Pentedattilo è uno dei borghi più pittoreschi e misteriosi dell’intera Calabria, ed il suo fascino catturò la sensibilità anche di artisti stranieri, come il viaggiatore inglese Edward Lear  incantato dalle “meravigliose rocce scoscese di Pentedattilo” e il litografo olandese Maurits Cornelis Escher che dai numerosi disegni realizzati su Pentedattilo trasse quattro splendide incisioni.
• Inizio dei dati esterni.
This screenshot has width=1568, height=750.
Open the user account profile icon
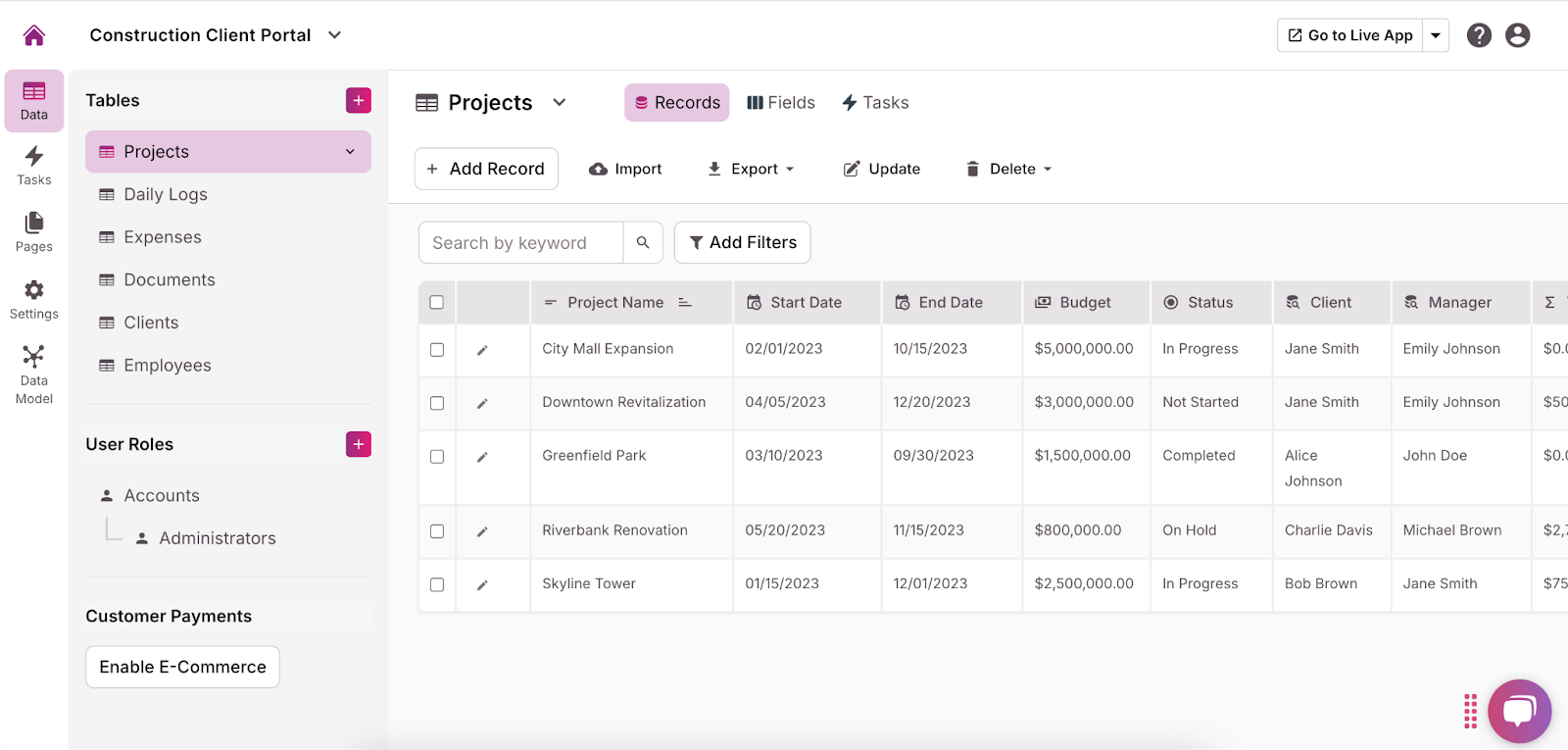(x=1517, y=35)
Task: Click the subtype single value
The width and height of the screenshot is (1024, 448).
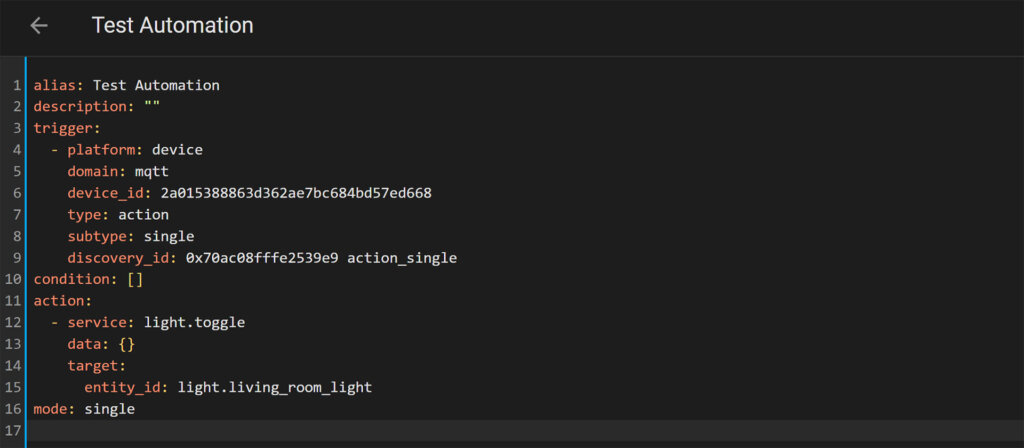Action: tap(169, 236)
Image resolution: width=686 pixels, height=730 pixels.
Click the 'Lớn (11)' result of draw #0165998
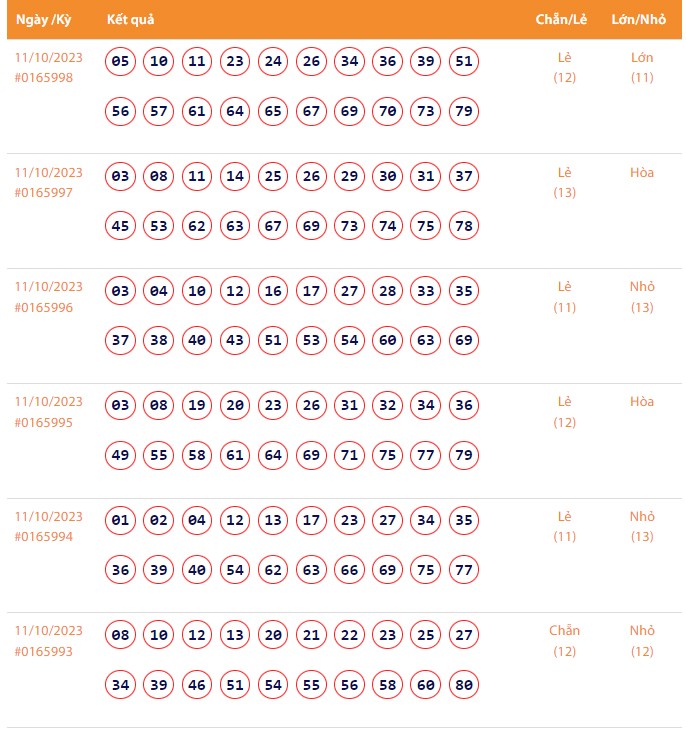(642, 67)
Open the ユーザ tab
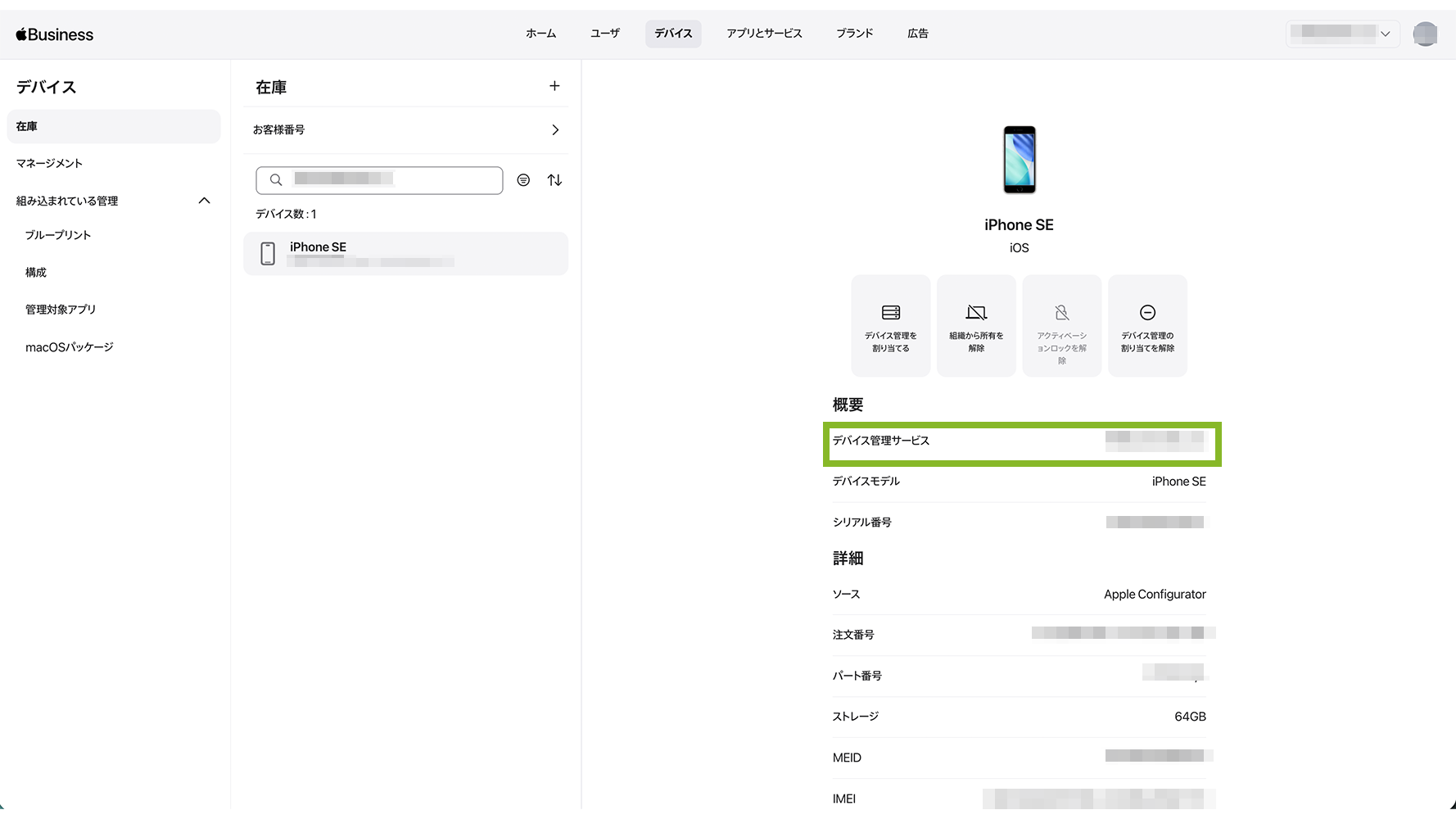The image size is (1456, 819). 604,34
In tempi recenti il “paese fantasma” sta rinascendo grazie alle iniziative promosse dall’Agenzia Borghi Solidali, che ha consentito di avviare nelle vecchie casette del borgo importanti attività: la rete dell’ospitalità diffusa, il museo delle tradizioni popolari, mostre, laboratori didattici, botteghe artigiane. Inoltre, ogni estate l’antico borgo e il suo anfiteatro sono una delle tappe più importanti del prestigioso festival itinerante Paleariza, magnifica celebrazione musicale delle antiche radici della cultura grecocalabra, che accoglie da quasi venti anni migliaia di persone, muovendosi tra Pentedattilo, Melito Porto Salvo, Bagaladi, Condofuri, Roghudi, San Lorenzo, Bova, Palizzi, Bova Marina, Staiti e negli ultimi tempi anche Cardeto, Montebello Jonico e Roccaforte del Greco. Ed ancora, nella magica atmosfera di Pentedattilo si svolge, solitamente tra agosto e settembre, il festival internazionale di cortometraggi “Pentedattilo Film Festival” che accoglie ogni anno artisti da ogni parte del mondo.
La leggenda di Pentedattilo ruota tutta intorno al castello, – oggi quasi completamente distrutto da terremoto, alluvioni ma anche, dalla mano dell’uomo (in tempi carestia gli abitanti utilizzarono alcune parti per autocostruirsi le case) – e alla strage degli Alberti. Protagonisti due nobili famiglie: gli Alberti appunto, marchesi del borgo e gli Abenavoli, baroni di Montebello Ionico, altro paesino vicino.
Si narra che la notte di Pasqua del 1686 le due famiglie furono protagoniste di una strage sanguinaria. Il barone Bernardino Abenavoli voleva prendere in moglie Antonietta Alberti. La donna però fu chiesta in sposa e concessa a Don Petrillo Cortes, figlio del viceré di Napoli. Questa notizia indusse l’ira passionale del barone che la notte di Pasqua entrò nel castello e si vendicò di tutti gli Alberti tranne dell’amata e del futuro sposo.
Bernardino prese in ostaggio entrambi e costrinse Antonietta a sposarlo. Ma il vicerè Cortez, inviò una sua spedizione per vendicarsi e dopo aver liberato Don Petrillo,fece uccidere gli uomini di Bernardino. Il barone riuscì a fuggire portando con sé Antonietta, a Vienna poi l’uomo entrò nell’esercito e la donna in convento di clausura.
La strage porta con séaltre leggende come quella che, nelle notti di vento, tra le gole della mano del Diavolo si possono udire le urla di dolore di Lorenzo Alberti.